For context features, we calculate user credibility based on user engagement with real and misinformation. We calculate the user credibility score for every user engaged with articles based on article tweets, retweets, likes, and replies. As discussed below:

•   If the user engages in real articles, their score increases by 0.1.

•   If the user retweets the article, their score increases by 0.2.

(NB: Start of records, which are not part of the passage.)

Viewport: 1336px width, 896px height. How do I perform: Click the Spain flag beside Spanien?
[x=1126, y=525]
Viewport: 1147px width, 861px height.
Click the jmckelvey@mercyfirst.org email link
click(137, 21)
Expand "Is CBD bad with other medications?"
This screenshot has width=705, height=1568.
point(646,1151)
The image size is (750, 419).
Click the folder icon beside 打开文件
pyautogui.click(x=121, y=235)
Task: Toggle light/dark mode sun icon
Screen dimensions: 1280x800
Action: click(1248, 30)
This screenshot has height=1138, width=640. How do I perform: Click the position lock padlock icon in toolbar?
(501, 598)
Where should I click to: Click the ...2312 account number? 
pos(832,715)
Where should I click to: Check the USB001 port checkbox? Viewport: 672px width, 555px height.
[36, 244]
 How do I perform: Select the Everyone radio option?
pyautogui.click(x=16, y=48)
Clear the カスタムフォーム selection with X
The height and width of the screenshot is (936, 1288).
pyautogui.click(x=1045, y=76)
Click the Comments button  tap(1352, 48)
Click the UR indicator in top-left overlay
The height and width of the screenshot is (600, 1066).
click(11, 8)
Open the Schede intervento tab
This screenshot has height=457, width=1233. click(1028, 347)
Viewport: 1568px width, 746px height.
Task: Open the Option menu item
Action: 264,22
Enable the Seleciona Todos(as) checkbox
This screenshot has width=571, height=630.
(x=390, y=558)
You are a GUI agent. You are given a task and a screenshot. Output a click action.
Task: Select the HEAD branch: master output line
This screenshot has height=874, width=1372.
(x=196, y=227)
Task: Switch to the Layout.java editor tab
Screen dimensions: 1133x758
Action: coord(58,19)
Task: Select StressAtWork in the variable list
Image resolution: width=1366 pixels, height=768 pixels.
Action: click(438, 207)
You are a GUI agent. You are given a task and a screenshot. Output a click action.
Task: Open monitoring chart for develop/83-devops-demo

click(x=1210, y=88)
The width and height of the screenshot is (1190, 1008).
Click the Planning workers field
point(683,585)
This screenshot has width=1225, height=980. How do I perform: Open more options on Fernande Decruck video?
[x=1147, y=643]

•   If the user liked the article, then their point increased by 0.1.

•   If the user replies the article, then their point increase by 0.1.

•   If a user tweets a fake article, their point increase by 0.1.

•   If retweets the fake article, their point increase by 0.1.

•   If, like the fake article, their point increase by 0.1.

•   If the user replies the fake article, their point increase by 0.1, and so on.

Some users lay among strong, credible, and non-credible users. The strong, credible users are shown with the green color, credible users (who were engaged with most of the real articles) are shown with gray color, and non-credible users are shown with dark gray color. High-credible users are less likely to spread misinformed data, and less credible users are more likely to spread misinformation [40]. In our research, we observe that 54.3% of users are strongly credible, 15.4% of users are credible, and 30.3% are not credible, as shown in Table 3. This reveals that the user context is a significant feature for the classification of real and misinformation. After identifying the credibility of users, we combine these features with News content and classify real and misinformation as shown in Figs. 1 and 2 (i.e., Fig. 2).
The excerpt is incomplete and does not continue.